Despite all of the pain abusive relationships can cause, popular culture has not yet taken a strong stance on how to cope with such a trying issue. In certain films it is sweet when a woman can be “saved” by leaving one man for another, assuming the new love interest solves her problem for her. In other films, the women finds “street justice” by taking matters into her own hands and harming her abuser (often resulting in the man’s death). While these situations, in a sense, resolve the problem of abuse, neither are healthy or realistic options for the teens, women, and even men that find themselves in an abusive relationship. Moreover, popular culture has failed in terms of providing children with the tools they need to understand abusive parents, grandparents, or siblings and how they can seek help. It goes without saying that victims can be silenced. Victims are the prisoners of their abusers and unless they can find the will to overcome their abuse intrinsically, there needs to be a voice that can help them. Let’s examine a few poor examples, and perhaps some that require an extra thought or two, of how to handle an abusive relationship.
1.) Twilight Series by Stefenie Meyer
The Twilight saga follows what appears to be a romantic relationship where a man will do all that he can to protect the woman he loves. However, in both text and film, the message to young adults is that being overly obsessive, stalking, and having other people follow you is just his way of making sure you are “safe”. The message is that all of these enormous red flags are not meant to alarm anyone, but are actually endearing examples of a love so profound that he would literally die for her. I won’t claim to be an expert in relationships or psychology, but telling young adults to stay with someone they are admittedly afraid seems like the wrong message. At one point, Bella, the main protagonist, even says that following:
“About three things I was absolutely positive. First, Edward was a vampire. Second, there was a part of him-and I didn’t know how potent that part might be-that thirsted for my blood. And third, I was unconditionally and irrevocably in love with him.”

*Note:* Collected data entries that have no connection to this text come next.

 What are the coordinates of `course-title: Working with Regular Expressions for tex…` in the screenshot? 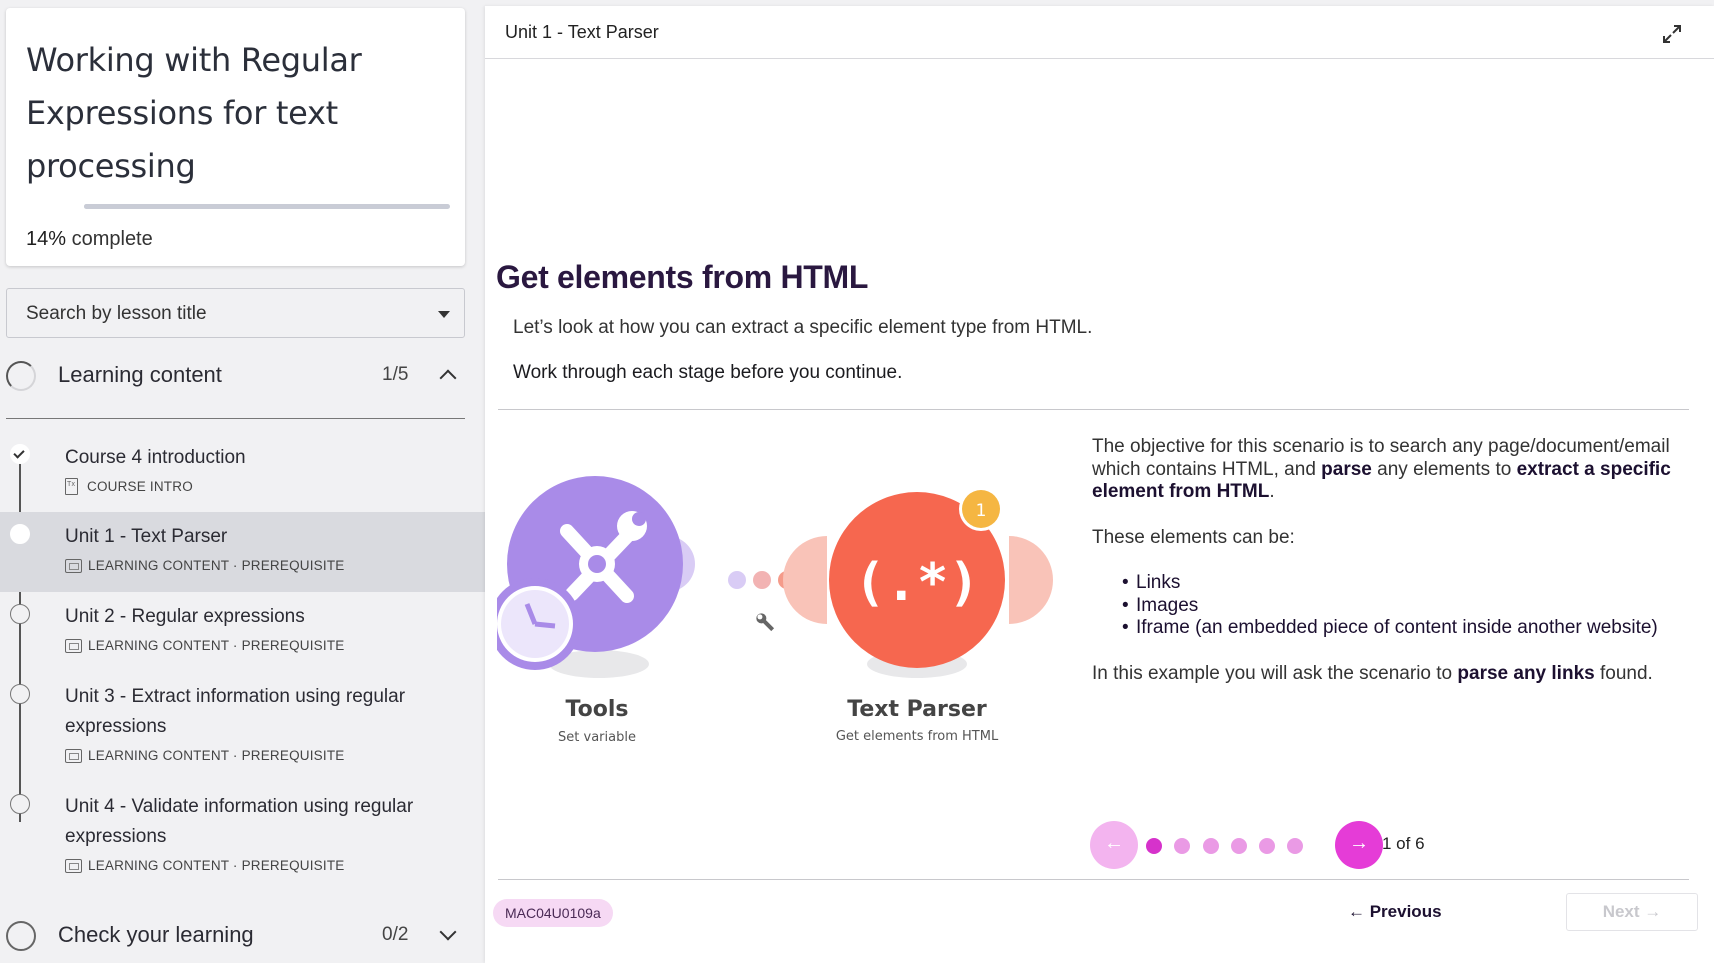 It's located at (194, 113).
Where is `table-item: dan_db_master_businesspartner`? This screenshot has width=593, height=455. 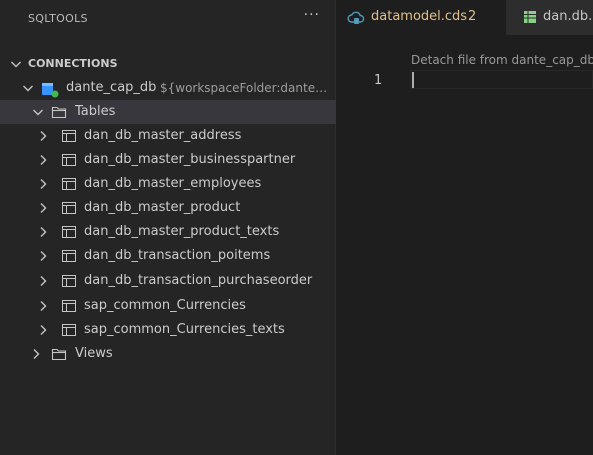
table-item: dan_db_master_businesspartner is located at coordinates (168, 160).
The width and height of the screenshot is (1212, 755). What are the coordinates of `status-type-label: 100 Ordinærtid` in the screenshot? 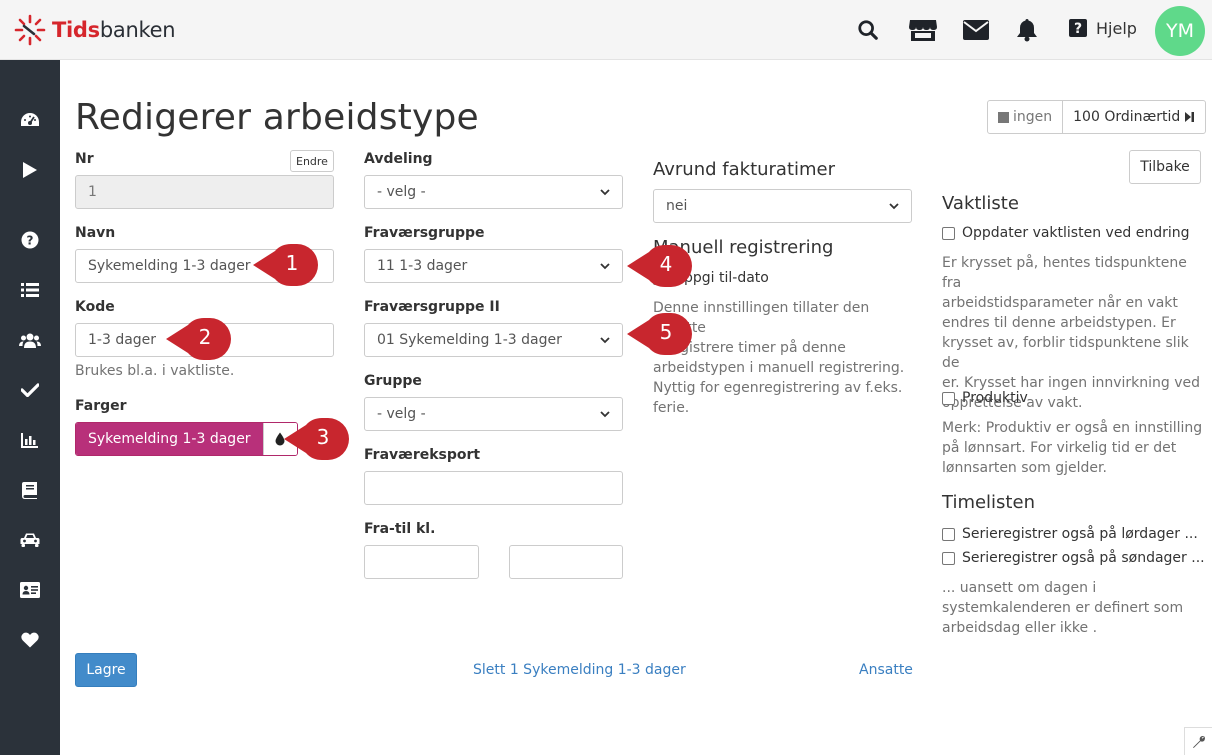 It's located at (1127, 117).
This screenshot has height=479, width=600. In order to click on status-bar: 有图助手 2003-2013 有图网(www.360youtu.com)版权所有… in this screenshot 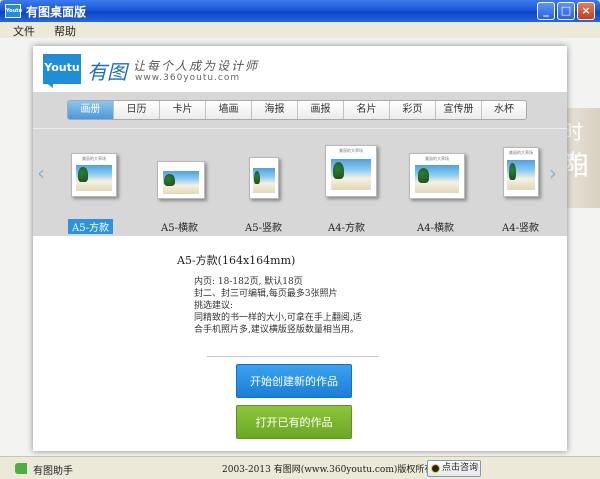, I will do `click(300, 468)`.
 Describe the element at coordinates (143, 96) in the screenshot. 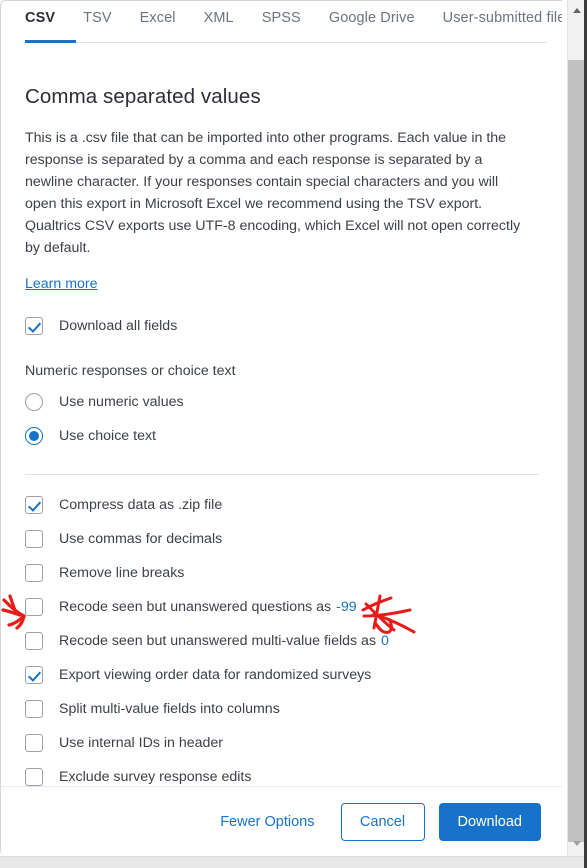

I see `page-title: Comma separated values` at that location.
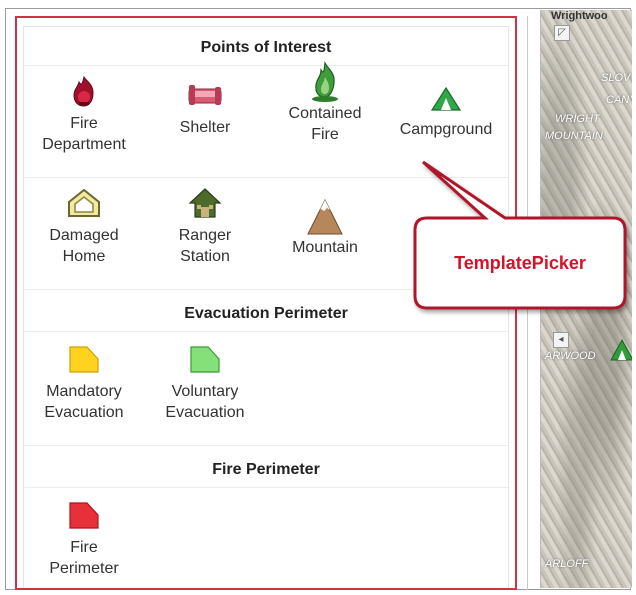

To paraphrase, I knew there was an exceptionally dangerous part of this person and that he wanted to harm me, but I love him so it’s no big deal. In fact, our relationship is even stronger because I’m willing to stay despite the ever-present harm and fear.
2.) Mrs. Doubtfire (1993)
I am not to say I don’t enjoy Robin Williams and I am certainly in no position to turn down any original films ideas. Nonetheless, Mrs. Doubtfire does send an odd message to children (and perhaps people in a romantic relationship) about how to leave a relationship that is harmful to you. In the film, Robin Williams really is an irresponsible, childish parents that constantly puts Sally Field in the position of being a villain. Williams makes the job of raising three children infinitely more difficult by undermining rules, losing his job, and continually offering fake sympathies and ensuring Field that he will get his act together. Fast forward. Williams has not gotten a job, has not truly apologized for his behavior, has not attempted to work out an adult resolve to a divorce. Instead, the grand plan is to deceive his entire family and the government in the hopes that he can stalk Sally Field and spend time as a total stranger with his children. Perhaps I’m missing something, but the point of this film doesn’t read the way it was intended. Instead of watching the film about an endearing and down-on-his-luck father, this is a about a man who refuses to accept responsibilities and lies to everyone who is desperately trying to give him a second (or third or fourth or fifth) chance. Not to mention that the big reveal will ultimately scar the kids irreversibly and likely result in deep, deep trust issues for the rest of their lives.
3.) The Social Network (2010)
There is no mystery that social media platforms have opened the flood gates to every misguided and deplorable sector of society to voice their opinions. Unfortunately, the target is often marginalized groups. Whether they are calling out the LGBTQ community, immigrants, refugees, women, or even just people with different opinions, the conversation is anything but academic and constructive. Even businesses get on board with telling women what they should be doing, how to behave, and reinforcing their “role” as subservient.
While I recognize that these are both from Twitter, not Facebook, I appreciate that Twitter caps stupidity and sexism at 140 characters.
The film “The Social Network” may seem harmless at it’s base, but the reality is that it shows the glorious rise of one of the world’s richest men through anger, revenge, and degradation. In the film Jesse Eisenberg plays Mark Zuckerberg, the man behind Facebook. Facebook is a fine way to “stay connected”, but the film’s portrayal of female characters is a little off the rails. Not only are women used as interchangeable objects, but the entire idea for Zuckerberg’s master plan came from a breakup. After a breakup, he gets an idea to create a site that compares women at his college with farm animals. Ultimately, his poorly handled emotions lead to the creation of a site solely designed to put women down; women who had nothing to do with his situation. Additionally, his girlfriend in the film is depicted as such a monster that she attempts to burn his house down.
The argument can be made that “well that’s how it really happened”, but the problem isn’t with the story being accurate. The problem is that the story provides little resolve for the issues. The director never even offers a moment (whether it happened or not) where a friend says “Hey, you probably shouldn’t have done that”. The film glorifies the dangerous and immature things that happened and in the end, Zuckerberg will be in Forbe’s 25 wealthiest.